10 Wrestling Matches That Buried Top Stars ON PURPOSE
7. Brock Lesnar Vs. John Cena - WWE SummerSlam 2014
The purpose here?
Triple H had killed Brock Lesnar's deadly, inimitable aura by losing 2-1 to the Beast in a methodical (read: boring as f*ck) trilogy that played out to eerie, damning silence. The artificial emotion and political bullsh*t here almost ruined Lesnar as an attraction. HHH winning at WrestleMania was far more memorable than ultimately losing 2-1 at Extreme Rules, and the Game knew it. That's why he is the Game.
Even the shock, colossal breaking of the Streak wasn't enough to get Lesnar over under Vince McMahon's preferred vision, irrespective of whether that vision - "mercenary embodies company values by annihilating people they don't want you to like" - was wise.

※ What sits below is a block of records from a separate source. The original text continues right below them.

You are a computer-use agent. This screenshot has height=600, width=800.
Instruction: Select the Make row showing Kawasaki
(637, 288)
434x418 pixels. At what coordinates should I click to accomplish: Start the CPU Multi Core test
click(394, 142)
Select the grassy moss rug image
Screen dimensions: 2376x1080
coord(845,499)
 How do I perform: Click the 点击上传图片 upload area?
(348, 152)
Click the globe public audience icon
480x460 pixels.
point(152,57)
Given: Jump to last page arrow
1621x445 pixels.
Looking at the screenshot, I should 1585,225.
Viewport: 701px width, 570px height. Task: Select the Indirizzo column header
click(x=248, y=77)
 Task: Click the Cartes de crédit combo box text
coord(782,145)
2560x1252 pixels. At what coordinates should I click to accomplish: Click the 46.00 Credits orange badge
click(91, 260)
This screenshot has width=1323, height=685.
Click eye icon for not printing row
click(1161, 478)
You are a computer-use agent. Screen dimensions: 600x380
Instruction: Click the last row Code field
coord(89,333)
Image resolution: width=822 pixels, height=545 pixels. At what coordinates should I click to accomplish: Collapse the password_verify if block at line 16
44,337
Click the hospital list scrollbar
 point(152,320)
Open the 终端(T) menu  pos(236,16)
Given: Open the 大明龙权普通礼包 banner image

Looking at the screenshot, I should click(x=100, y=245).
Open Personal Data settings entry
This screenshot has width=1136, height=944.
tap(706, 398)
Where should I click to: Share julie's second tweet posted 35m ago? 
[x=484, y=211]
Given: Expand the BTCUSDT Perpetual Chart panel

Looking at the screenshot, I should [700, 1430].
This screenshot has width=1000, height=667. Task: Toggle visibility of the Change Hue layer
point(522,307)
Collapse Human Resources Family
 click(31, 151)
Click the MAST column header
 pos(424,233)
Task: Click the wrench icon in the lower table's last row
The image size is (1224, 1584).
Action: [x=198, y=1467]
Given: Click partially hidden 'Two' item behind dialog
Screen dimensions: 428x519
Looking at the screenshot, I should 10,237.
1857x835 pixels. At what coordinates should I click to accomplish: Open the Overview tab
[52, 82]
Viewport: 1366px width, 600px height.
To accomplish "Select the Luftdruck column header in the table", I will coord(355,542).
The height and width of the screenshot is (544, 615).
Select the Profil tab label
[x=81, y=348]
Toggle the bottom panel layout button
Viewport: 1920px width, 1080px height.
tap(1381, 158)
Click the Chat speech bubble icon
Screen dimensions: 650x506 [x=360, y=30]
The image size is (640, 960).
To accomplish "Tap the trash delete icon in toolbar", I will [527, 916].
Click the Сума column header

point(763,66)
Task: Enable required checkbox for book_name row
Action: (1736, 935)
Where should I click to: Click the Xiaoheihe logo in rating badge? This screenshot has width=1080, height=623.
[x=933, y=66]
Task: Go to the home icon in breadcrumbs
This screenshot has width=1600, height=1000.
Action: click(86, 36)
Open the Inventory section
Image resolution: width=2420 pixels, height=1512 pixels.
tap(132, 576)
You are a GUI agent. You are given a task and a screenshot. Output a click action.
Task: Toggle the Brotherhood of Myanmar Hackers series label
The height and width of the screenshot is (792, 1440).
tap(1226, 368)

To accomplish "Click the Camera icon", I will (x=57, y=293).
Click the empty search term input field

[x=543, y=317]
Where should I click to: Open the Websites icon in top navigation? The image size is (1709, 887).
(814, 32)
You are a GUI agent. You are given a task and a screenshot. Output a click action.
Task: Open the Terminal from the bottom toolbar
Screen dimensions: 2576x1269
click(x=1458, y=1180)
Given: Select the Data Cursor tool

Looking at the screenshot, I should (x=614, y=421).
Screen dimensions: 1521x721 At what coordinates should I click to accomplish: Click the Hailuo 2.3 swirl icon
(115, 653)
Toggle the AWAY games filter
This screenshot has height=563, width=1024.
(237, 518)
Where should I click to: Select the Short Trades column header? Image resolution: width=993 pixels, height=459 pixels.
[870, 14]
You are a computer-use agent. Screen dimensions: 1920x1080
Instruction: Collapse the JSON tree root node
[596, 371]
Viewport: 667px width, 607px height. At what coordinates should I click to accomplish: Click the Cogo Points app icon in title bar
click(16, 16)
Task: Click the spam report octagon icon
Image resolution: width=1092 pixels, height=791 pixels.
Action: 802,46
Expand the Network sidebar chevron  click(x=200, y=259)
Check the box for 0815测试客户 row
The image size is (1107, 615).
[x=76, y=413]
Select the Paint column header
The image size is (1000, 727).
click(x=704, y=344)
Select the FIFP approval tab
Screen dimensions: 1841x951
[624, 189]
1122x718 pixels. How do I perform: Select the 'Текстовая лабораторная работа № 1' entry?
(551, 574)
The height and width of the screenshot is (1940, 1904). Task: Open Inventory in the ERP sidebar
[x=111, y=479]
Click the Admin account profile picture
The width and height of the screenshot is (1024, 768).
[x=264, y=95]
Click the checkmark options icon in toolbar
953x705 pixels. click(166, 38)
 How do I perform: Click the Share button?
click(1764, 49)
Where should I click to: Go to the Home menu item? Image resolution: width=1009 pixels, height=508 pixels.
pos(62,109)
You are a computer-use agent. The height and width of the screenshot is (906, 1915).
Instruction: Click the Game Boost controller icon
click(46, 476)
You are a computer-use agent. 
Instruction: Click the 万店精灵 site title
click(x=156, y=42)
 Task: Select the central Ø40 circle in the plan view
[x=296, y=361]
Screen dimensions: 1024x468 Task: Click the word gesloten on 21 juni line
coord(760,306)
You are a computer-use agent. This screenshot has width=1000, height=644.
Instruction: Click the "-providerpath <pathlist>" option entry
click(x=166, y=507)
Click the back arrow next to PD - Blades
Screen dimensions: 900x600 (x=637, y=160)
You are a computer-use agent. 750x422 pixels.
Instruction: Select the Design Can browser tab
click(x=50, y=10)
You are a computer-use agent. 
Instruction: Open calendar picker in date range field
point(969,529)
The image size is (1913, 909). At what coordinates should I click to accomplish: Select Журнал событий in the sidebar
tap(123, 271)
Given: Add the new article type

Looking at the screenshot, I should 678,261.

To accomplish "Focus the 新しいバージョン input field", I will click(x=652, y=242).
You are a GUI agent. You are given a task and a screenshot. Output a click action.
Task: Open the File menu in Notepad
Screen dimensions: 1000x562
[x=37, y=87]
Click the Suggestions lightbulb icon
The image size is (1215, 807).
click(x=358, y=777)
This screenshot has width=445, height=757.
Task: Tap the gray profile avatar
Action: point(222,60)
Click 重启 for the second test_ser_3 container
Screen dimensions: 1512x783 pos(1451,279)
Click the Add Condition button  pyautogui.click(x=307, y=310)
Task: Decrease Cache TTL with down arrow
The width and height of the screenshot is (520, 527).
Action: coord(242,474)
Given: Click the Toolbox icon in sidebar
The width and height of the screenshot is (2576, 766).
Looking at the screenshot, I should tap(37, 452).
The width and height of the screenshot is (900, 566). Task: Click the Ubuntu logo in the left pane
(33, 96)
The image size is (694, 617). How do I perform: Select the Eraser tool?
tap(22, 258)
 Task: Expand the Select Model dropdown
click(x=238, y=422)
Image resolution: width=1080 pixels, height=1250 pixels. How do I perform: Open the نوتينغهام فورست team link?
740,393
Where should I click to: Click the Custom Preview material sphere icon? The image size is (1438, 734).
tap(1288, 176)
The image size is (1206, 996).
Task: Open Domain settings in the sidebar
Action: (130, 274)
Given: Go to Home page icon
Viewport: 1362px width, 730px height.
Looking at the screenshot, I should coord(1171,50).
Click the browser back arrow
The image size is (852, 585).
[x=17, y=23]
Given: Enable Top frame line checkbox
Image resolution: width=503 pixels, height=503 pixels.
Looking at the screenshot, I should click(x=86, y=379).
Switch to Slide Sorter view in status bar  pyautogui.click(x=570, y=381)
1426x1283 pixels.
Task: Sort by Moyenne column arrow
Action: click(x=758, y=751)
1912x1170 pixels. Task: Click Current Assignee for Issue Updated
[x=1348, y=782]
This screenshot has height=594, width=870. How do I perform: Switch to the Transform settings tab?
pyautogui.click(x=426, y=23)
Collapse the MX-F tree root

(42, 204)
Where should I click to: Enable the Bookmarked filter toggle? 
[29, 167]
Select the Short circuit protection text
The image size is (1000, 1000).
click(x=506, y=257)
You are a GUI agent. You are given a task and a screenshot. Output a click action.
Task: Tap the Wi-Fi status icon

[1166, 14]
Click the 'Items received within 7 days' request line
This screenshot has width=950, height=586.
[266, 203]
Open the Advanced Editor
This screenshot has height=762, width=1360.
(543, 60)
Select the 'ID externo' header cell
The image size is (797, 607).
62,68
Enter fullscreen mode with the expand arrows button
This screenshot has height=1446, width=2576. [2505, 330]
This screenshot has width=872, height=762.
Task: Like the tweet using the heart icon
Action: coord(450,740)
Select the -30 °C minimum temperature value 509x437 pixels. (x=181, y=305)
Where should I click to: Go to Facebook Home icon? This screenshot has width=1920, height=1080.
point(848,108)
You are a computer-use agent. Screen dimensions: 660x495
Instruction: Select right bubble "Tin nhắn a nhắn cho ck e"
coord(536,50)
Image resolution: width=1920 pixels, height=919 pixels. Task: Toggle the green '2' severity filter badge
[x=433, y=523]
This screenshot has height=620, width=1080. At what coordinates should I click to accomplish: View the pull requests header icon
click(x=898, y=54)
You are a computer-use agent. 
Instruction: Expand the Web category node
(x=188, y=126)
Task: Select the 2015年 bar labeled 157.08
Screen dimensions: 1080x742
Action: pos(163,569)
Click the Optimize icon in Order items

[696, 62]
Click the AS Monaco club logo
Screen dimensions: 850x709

The plan, realised at SummerSlam 2014, saw Lesnar erect the foundations of Suplex City by German-ing John Cena's spine to smithereens. This wasn't "Holy sh*t he can go a bit!" John Cena. This wasn't inspirational tweeter, Gwyneth Paltrow John Cena.
We can enjoy little wins everyday, we just have to be open enough to accept them.
— John Cena (@JohnCena) May 14, 2021
He'd know about enjoying that, because John Cena enjoyed wins every day.
He was Super Cena when Lesnar destroyed him, and this was Paul Heyman's chance to finally realise his long-held plan to get a single move executed by a killer over in an age of convoluted action.
The strategy worked to an extent - the best Lesnar matches yielded the most awesome comebacks - but it also buried generations of talent amid declining TV viewership.